* [EXCERPTED PASSAGE]

•••••

For general finite element analyze software such as ANSYS or ABAQUS, in which, the commonest way of setting the parameters of viscoelastic materials is entering the parameters as a Prony series [8, 9], describing the shear relaxation modulus thereof. However, they are inconsistent with parametric forms of the viscoelastic model. Saboo and Kumar [10] investigated the strain creep response of varying asphalt binders via four-element Burgers model under different temperature and stress amplitudes. The data of uniaxial creep tests with nonlinear least squares method was applied to fit the creep compliance at different temperatures. Compared with the Burgers model, the modified Burgers model can better explain the long-term deformation characteristics of asphalt mixtures more properly. Scholars have extensively studied the transformations and methods behind the Prony series version of the shear modulus based on the Burgers model [11, 12], while surprisingly the transformation method of the modified Burgers model has not yet been reported. Therefore, exploring the conversion method of the Prony series of the modified Burgers model is of greater theoretical and practical significance as it can better analyze the viscoelasticity of asphalt mixtures by using developed finite element analysis software, which has also motivated this research.

•••••

* [COLLECTED DATA]
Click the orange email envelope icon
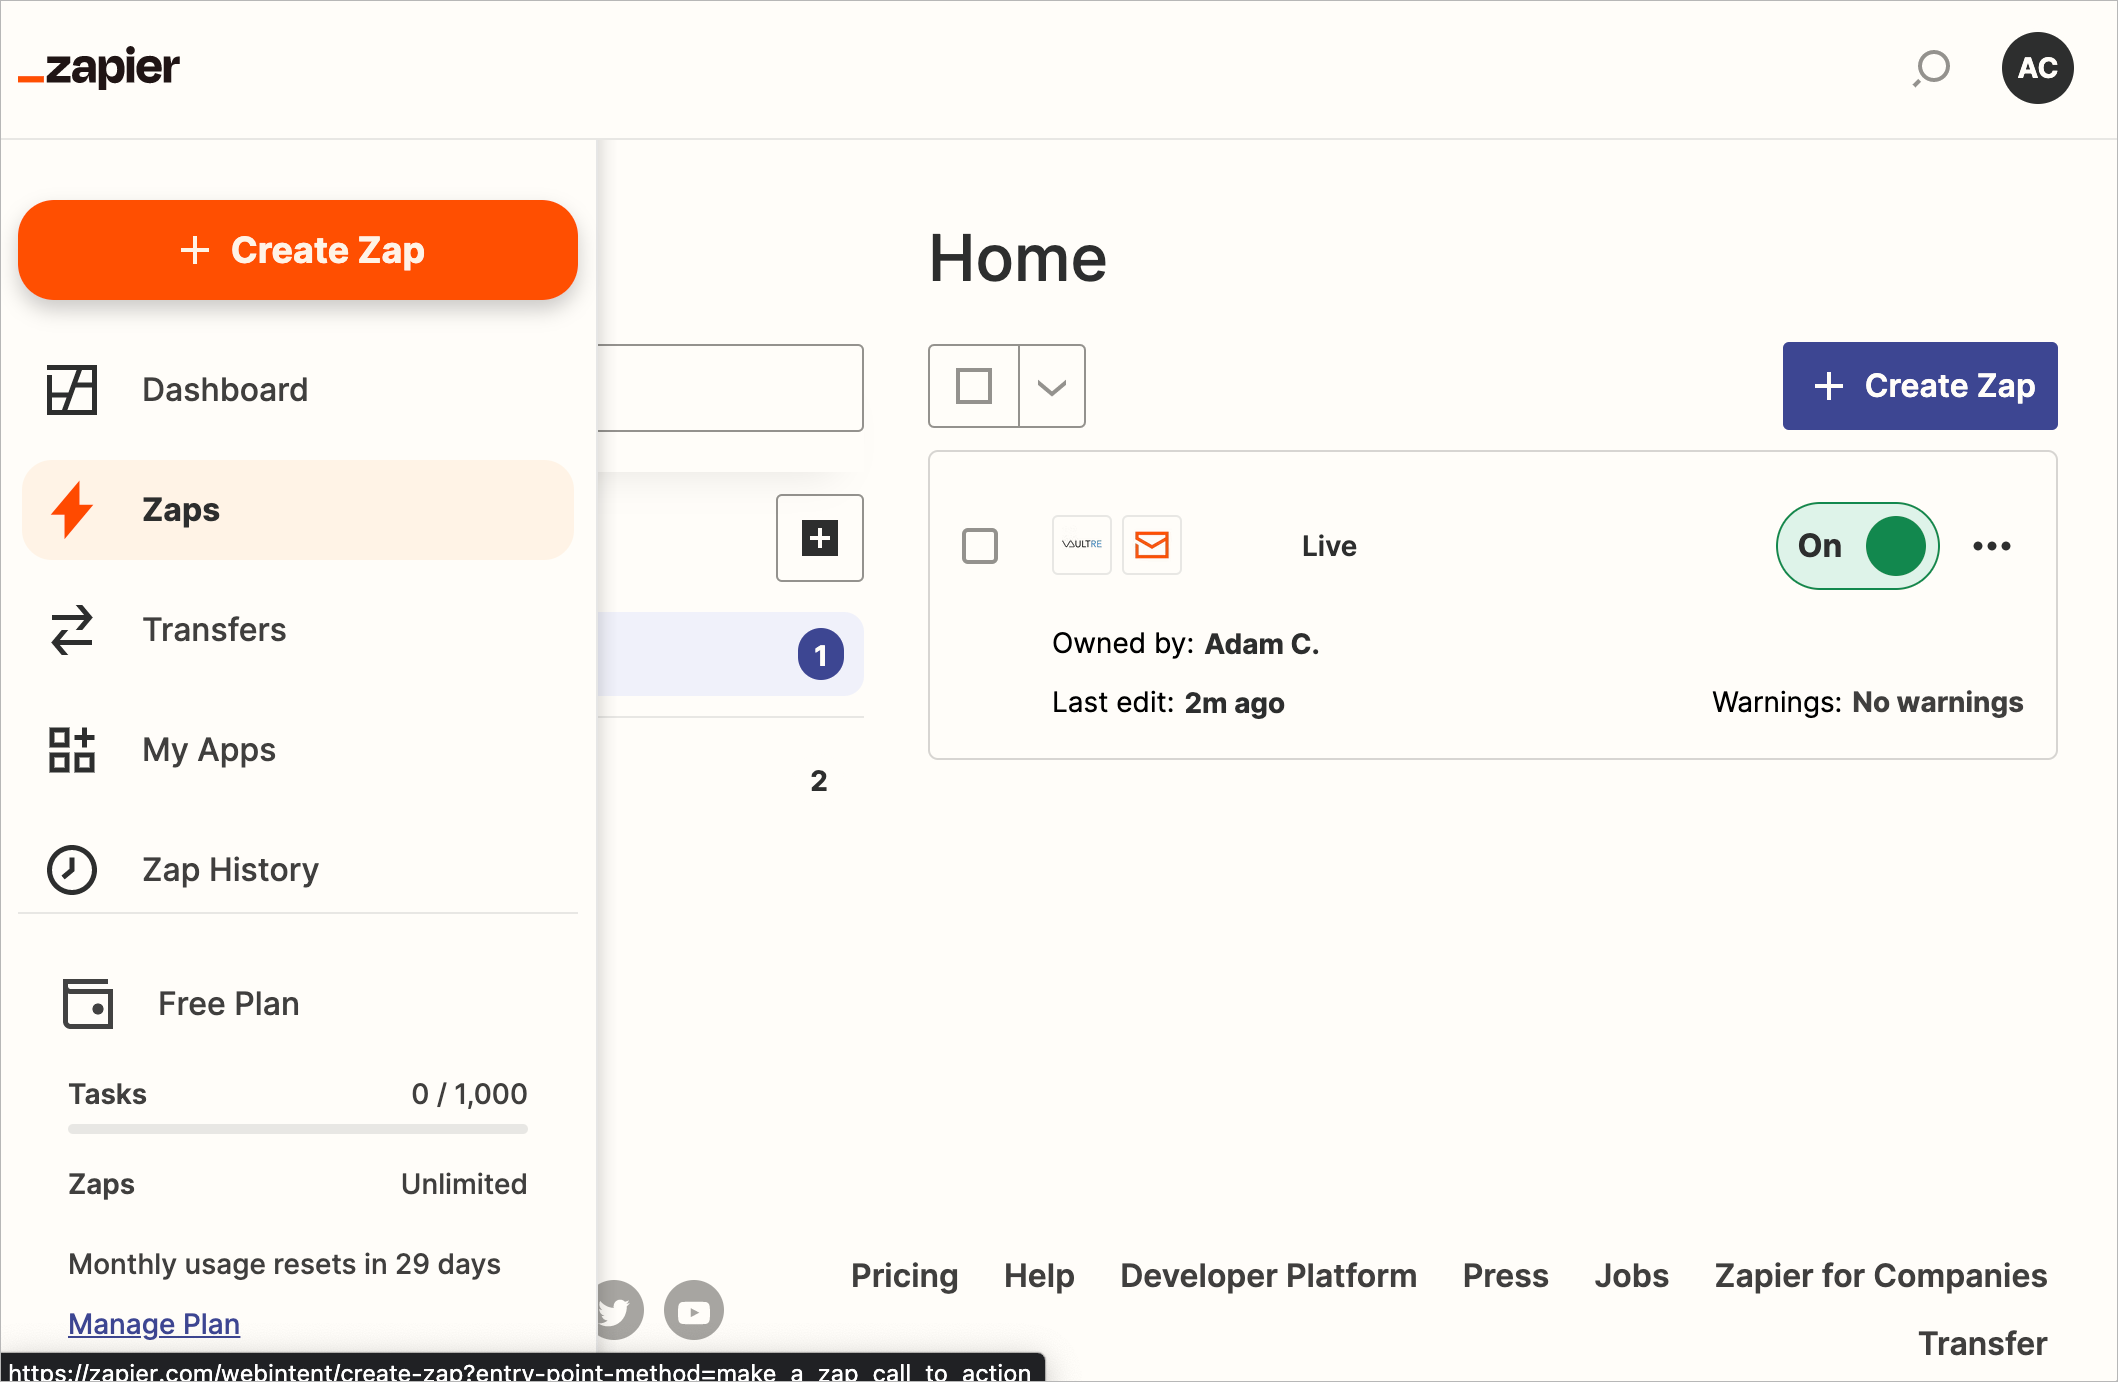 click(1152, 545)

•••••

* [WHAT THIS EXERCISE ASKS]
A: List every bracketed reference number cited in the passage on viscoelastic modeling.
B: Decide whether each statement agrees with the passage on viscoelastic modeling. Answer yes or no, and quote the words from the passage that decide it.
(i) Saboo and Kumar used a four-element Burgers model to study the strain creep response of asphalt binders.
(ii) A method for transforming the modified Burgers model into a Prony series has already been reported.
(iii) In software such as ANSYS or ABAQUS, viscoelastic material parameters are most commonly entered as a Prony series.
C: According to the passage on viscoelastic modeling, what method was applied to the uniaxial creep test data to fit the creep compliance at different temperatures?

* [OUTPUTS FOR THE TASKS]
A: 8, 9, 10, 11, 12

B:
(i) Yes: "investigated the strain creep response of varying asphalt binders via four-element Burgers model"
(ii) No: "surprisingly the transformation method of the modified Burgers model has not yet been reported"
(iii) Yes: "the commonest way of setting the parameters of viscoelastic materials is entering the parameters as a Prony series"

C: The nonlinear least squares method.